Given how much of Jesus’ discourse in Matthew overturns ordinary expectations, it is unlikely that He was describing two literal seats in heaven. Daniel’s prophecy governs the grammar: the Son of Man sits at the right hand of the Ancient of Days. The New Testament consistently affirms that Christ alone sits at the Father’s right hand. There are not two additional chairs beside Him.

What then does Jesus mean by “for whom it has been prepared by my Father”?

Immediately Jesus speaks of drinking the cup and undergoing suffering. The language is not about rank, but about participation in His death. Matthew later seems to answer the question quietly:

“Then were there two thieves crucified with him, one on the right hand, and another on the left.” (Matt. 27:38)

This may appear at first to be a stretch, but within Matthew’s theology it fits perfectly. The Father had prepared the cross. The request for glory is answered with suffering. The right and left are not places of honor, but places of suffering. This is every Christian’s calling—we are called to suffer with Him. It is all the theology of the cross.

If you would be great in my kingdom, Jesus says, you must serve. You must take up your cross and follow me.

Conclusion

I am not a Lutheran, but I have been greatly helped by Luther’s teaching. His theology of the cross has been a much-needed correction in my life, and it continues to confront my inborn tendency toward glory. We all suffer from this.

Jesus’ teaching about the first and the last is not a way to become first by choosing to be last. His intention was far more radical: to destroy the entire raison d’être of ranking in the first place.

The kingdom does not rearrange the order of honor — it abolishes it.

Heaven is not what we imagine it to be. There are no ranks there. Our union with Christ is the grammar of our entire salvation. There is one throne and one inheritance. As Paul says in Ephesians, we are already seated with Him in the heavenly places.

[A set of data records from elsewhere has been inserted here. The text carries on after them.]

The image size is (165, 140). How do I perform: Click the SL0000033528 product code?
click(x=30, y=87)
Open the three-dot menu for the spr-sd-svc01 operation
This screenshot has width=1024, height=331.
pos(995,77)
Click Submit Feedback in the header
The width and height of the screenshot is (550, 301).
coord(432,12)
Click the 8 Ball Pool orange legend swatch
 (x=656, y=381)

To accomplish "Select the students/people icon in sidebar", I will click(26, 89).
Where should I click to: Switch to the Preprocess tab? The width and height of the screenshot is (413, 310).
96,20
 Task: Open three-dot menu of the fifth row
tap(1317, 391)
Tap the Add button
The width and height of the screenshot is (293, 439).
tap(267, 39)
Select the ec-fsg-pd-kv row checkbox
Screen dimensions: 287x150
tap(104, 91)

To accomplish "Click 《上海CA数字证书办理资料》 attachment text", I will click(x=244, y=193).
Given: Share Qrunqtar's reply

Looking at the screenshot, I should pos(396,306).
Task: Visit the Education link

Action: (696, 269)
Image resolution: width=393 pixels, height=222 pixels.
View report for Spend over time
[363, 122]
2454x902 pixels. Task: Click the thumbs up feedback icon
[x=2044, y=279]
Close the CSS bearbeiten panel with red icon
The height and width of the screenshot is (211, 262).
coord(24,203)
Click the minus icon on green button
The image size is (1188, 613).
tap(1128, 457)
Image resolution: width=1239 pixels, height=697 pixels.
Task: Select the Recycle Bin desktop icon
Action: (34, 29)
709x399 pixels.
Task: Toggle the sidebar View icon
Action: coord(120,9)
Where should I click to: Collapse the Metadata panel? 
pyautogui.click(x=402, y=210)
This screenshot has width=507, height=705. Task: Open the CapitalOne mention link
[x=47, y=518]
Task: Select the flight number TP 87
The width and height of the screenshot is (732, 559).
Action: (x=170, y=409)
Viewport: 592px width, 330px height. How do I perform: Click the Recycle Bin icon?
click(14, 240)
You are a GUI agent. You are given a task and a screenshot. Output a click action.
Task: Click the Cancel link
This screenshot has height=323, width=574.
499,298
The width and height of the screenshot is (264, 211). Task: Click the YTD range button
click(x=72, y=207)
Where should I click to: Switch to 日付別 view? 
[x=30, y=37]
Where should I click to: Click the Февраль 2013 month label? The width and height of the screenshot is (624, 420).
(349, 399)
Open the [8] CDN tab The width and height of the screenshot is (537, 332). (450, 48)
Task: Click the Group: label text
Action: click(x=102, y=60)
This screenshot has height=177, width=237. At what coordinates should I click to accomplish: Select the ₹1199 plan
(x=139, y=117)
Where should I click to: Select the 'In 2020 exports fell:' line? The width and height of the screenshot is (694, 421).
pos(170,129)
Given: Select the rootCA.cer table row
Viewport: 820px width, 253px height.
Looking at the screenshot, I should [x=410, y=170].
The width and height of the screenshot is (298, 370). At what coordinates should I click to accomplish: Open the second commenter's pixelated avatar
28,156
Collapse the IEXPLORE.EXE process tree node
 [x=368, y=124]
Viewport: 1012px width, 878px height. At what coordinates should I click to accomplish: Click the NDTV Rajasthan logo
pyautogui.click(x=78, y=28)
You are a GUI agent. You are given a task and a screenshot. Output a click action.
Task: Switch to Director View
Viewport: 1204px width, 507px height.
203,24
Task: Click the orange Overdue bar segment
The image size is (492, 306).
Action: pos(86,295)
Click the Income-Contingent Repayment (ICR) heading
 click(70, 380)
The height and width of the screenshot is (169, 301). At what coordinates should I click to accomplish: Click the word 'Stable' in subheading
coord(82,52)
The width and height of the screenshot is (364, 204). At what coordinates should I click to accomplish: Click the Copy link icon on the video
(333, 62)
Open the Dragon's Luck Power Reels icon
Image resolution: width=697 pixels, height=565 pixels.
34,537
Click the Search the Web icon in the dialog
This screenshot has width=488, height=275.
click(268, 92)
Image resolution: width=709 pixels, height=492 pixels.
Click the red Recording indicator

For now, we live as pilgrims. We may occupy earthly “thrones” of service and vocation for a time, but they are temporary. One day, all distinctions will fall away, and we will be united together in Christ — reigning with Him on one throne.

Amen. Come, Lord Jesus.


[1] In my early training in biblical exegesis, we were taught not to begin with isolated verses, but with the structure and argument of the book as a whole. Before any analytic exegesis of a particular passage, we were required to construct a synthetic outline of the entire book, so that individual texts would be interpreted within the author’s larger discourse rather than in isolation. This approach shaped how I have learned to read extended narrative sections such as Matthew 18–20.

[2] A synthetic reading of Matthew shows that this section functions as extended kingdom instruction. Through parables, encounters, and interruptions, Jesus keeps answering the same question from different angles: What is the kingdom of heaven like? And the consistent answer is—not what you think. Every scene dismantles ordinary expectations of greatness, reward, and status.

[3] The twenty-four thrones in John’s Apocalypse should not be read as literal seats of individualized authority. Revelation is apocalyptic literature, communicating theological realities through symbolic imagery rather than architectural description. Scripture elsewhere makes clear that believers are already seated with Christ in the heavenly places (Eph. 2:6). The reign of Christ is not partitioned into countless personal thrones, as though glory were divided into individual allotments. Rather, believers reign in union with Christ, sharing in his one kingship. To multiply this imagery into millions of literal thrones misunderstands both the genre of Revelation and the doctrine of union with Christ. The imagery speaks not of ranked authority, but of shared participation in the one reign of the exalted Son.